What to expect from the Fed❓

9:44 AM June 16, 2021

💲The US central bank has driven markets to records but it will face some challenging questions on inflation and asset bubbles.


The FOMC meeting concludes with the decision released today in the evening at 7pm BST (8pm CET) and the post-meeting conference will begin 30 minutes later. The statement will be releases along with new macroeconomic forecasts and the dot-plot so there will be a lot of materials to focus on. Please make sure to visit the “News” section when we will provide the post-decision update.

What is the background?

The US economy is booming thanks to a massive policy support and inflation reached 5% in May. What is more, core inflation (ex food and energy) is at 3.8% - the highest level in nearly 30 years. While some of this is transitory (as the Fed likes to point out), high household incomes can exert an upward pressure on inflation for a longer time period and supply difficulties can last for months. Furthermore, the Treasury Department reduced its cash position flooding markets with liquidity and forcing Fed to carry record reverse repo operations to prevent overnight rates from sinking below 0%. All this in theory creates a perfect ground for policy tightening.
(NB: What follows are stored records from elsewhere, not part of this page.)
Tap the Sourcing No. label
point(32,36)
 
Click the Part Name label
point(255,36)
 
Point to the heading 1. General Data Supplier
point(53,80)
Retail sales remains much above pre-covid trend. Source: Macrobond, XTB Research

What to expect?

The “old” Fed would be already tightening the policy. However, this Fed has created every impression that they want to overheat the economy and the markets and see what happens. Any actual tightening at this meeting has pretty much 0% probability. Therefore investors should focus on two things:

  1. QE discussion – Chairman Powell said they would communicate any discussion regarding reduction of QE so the smallest pivot the Fed can do is to announce such discussion. Lack of it would be seen as very dovish
  2. IOER rate – record reverse repo operations reflect massive USD overliquidity that could be reduced by increasing rate on banks’ reserves (now 0.1%). That would be technical move but it would take away some fuel that is now pushing bond and stock prices higher – and this makes such move unlikely  

Markets to watch – US100

If there is one market that ideally reflects how markets feel about the FOMC decision it’s US100. High tech US stocks are being traded at record valuations partly because their business are growing but partly due to extremely accommodative monetary policy. Any change is therefore unwelcome for this market.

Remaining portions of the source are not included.